How to use VLOOKUP in Excel
(Image credit: Microsoft)

Microsoft Excel 2013 boasts a huge number of handy functions and utilities, many of which go unused by the average user. If you find yourself frequently needing to consult a table to find the same data, however, you'll probably want to learn how to use VLOOKUP. Short for "vertical lookup," VLOOKUP takes advantage of vertically-aligned tables to quickly find data associated with a value the user enters.

Note that, though this tutorial was written for Microsoft Excel 2013, it works the same way in the latest version of Excel.

If you know the name of a product, for instance, and you want to quickly determine its price, you can simply enter the product name into Excel and VLOOKUP will find the price for you. To the novice Excel user, however, setting up VLOOKUP can look like an intimidating process -- but it needn't be. Just follow our step-by-step tutorial on how to use VLOOKUP in Excel today.

How to use VLOOKUP in Excel

1. Click the cell where you want the VLOOKUP formula to be calculated.

Click the cell where you want the VLOOKUP formula to be calculated.

2. Click "Formula" at the top of the screen.

Click "Formula" at the top of the screen.

3. Click "Lookup & Reference" on the Ribbon.

Click "Lookup & Reference" on the Ribbon.

4. Click "VLOOKUP" at the bottom of the drop-down menu.

Click "VLOOKUP" at the bottom of the drop-down menu.

5. Specify the cell in which you will enter the value whose data you're looking for. In this case, our lookup value is H2, since this is where we will input the name of a tournament such as "PGA Championship," so we input "H2" in the lookup_value box of the popup window.

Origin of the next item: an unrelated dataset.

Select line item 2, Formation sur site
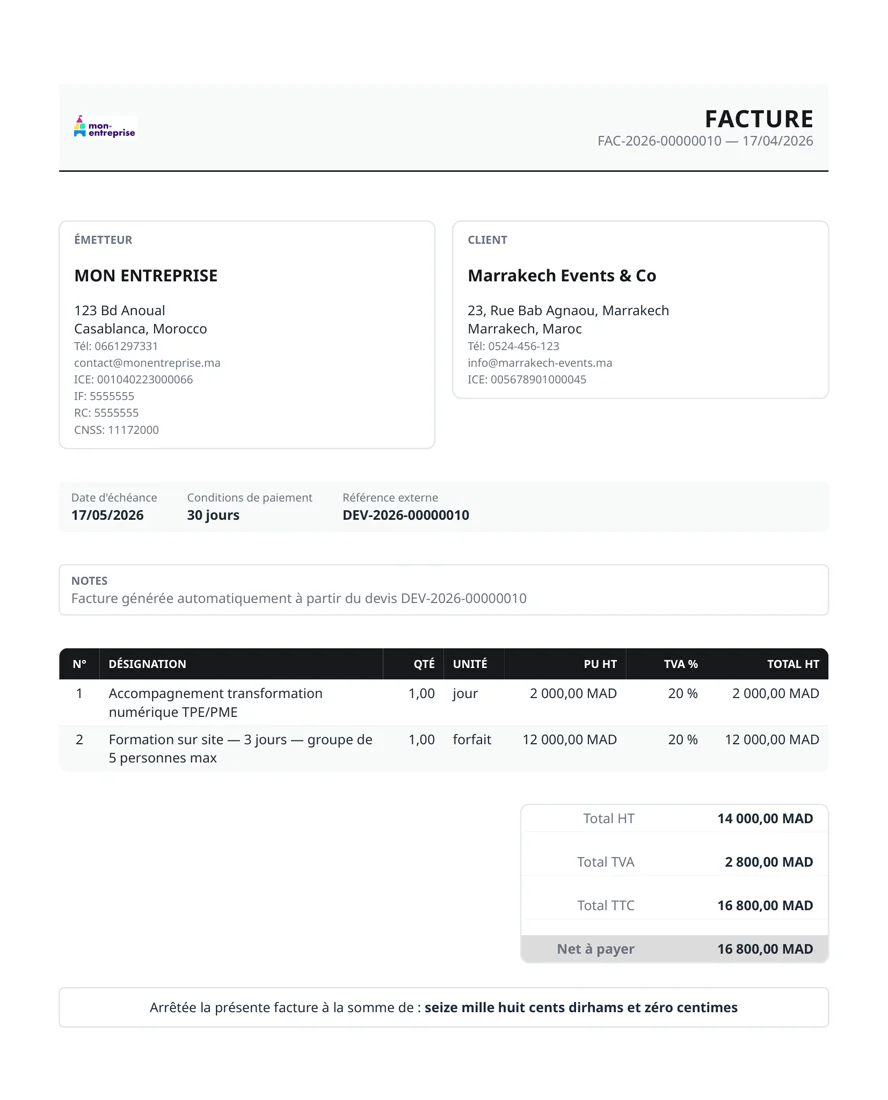Image resolution: width=888 pixels, height=1100 pixels. coord(240,748)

Once we've set up VLOOKUP properly, Excel will return the tournament's Total Rating Value in cell H3 when we type the tournament name in cell H2.

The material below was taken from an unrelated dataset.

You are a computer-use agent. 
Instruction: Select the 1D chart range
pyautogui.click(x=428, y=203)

Specify the cell in which you will enter the value whose data you're looking for.

6. Specify the data which you want VLOOKUP to use for its search in the table_array box. In this case, we've selected the entire table (excluding the headers).

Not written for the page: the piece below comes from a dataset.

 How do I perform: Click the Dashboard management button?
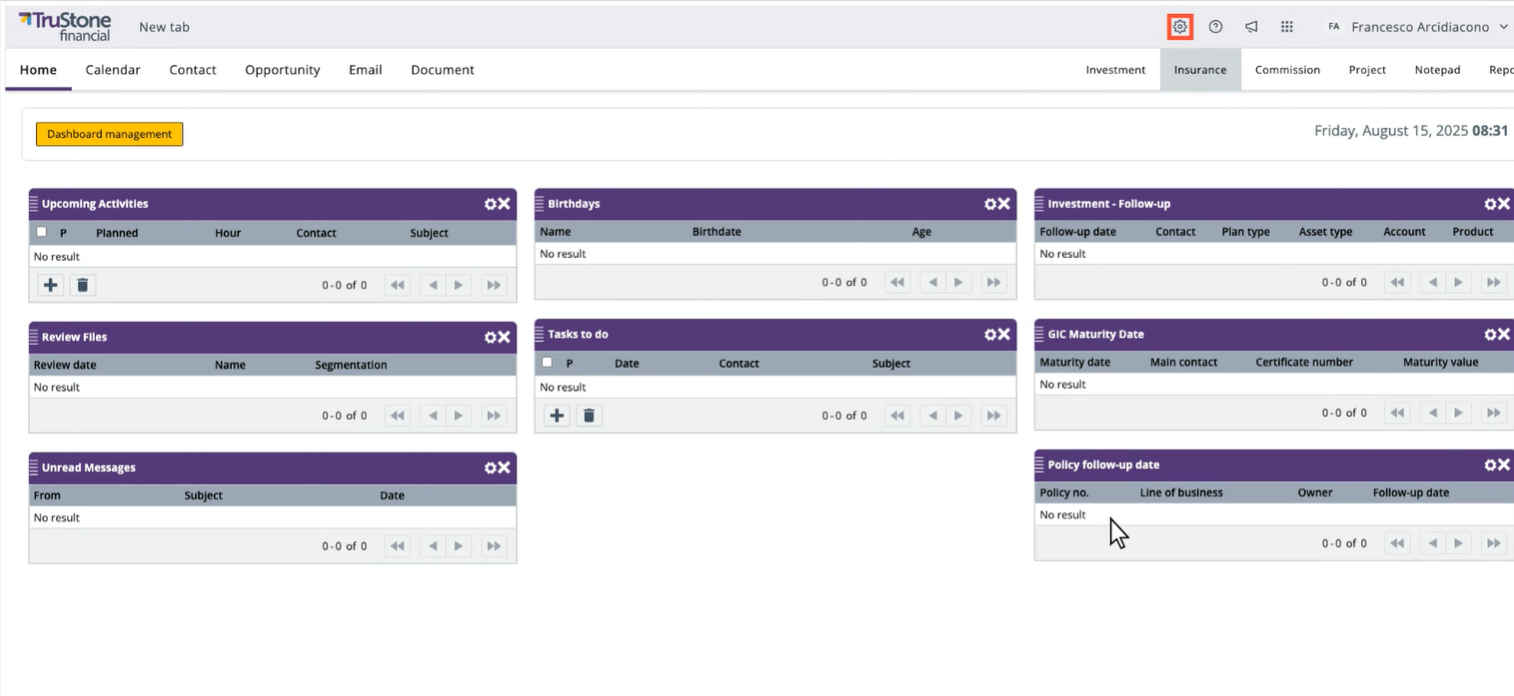coord(109,133)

Specify the data which you want VLOOKUP to use for its search in the table_array box.

7. Specify the column number which VLOOKUP will use to find the relevant data in the col_index_num box. Somewhat confusingly, VLOOKUP requires you to use the numerical value of the of the column rather than its letter value. In this case, we want VLOOKUP to use the Total Rating Value column -- column D -- so we enter the number 4.

Specify the column number which VLOOKUP will use to find the relevant data in the col_index_num box.

8. Specify whether you need an exact match by entering either FALSE (exact match) or TRUE (approximate match) in the range_lookup box. In this case, we want an exact match so we enter FALSE.

Specify whether you need an exact match by entering either FALSE (exact match) or TRUE (approximate match) in the range_lookup box.

9. Click "OK" at the bottom of the popup window.

Click "OK" at the bottom of the popup window.

10. Enter the value whose data you're searching for. In our example, we want to find the Total Value Rating of the PGA Championship, so we type "PGA Championship" into cell H2 and VLOOKUP automatically produces the Total Value Rating (in this case, 914) in cell H3.

Enter the value whose data you're searching for.

Using VLOOKUP, you can not only search for individual values, but also combine two worksheets into one. For example, if you have one worksheet with names and phone numbers and another sheet with names and email addresses, you can put the email addresses next to the names and phone numbers by using VLOOKUP.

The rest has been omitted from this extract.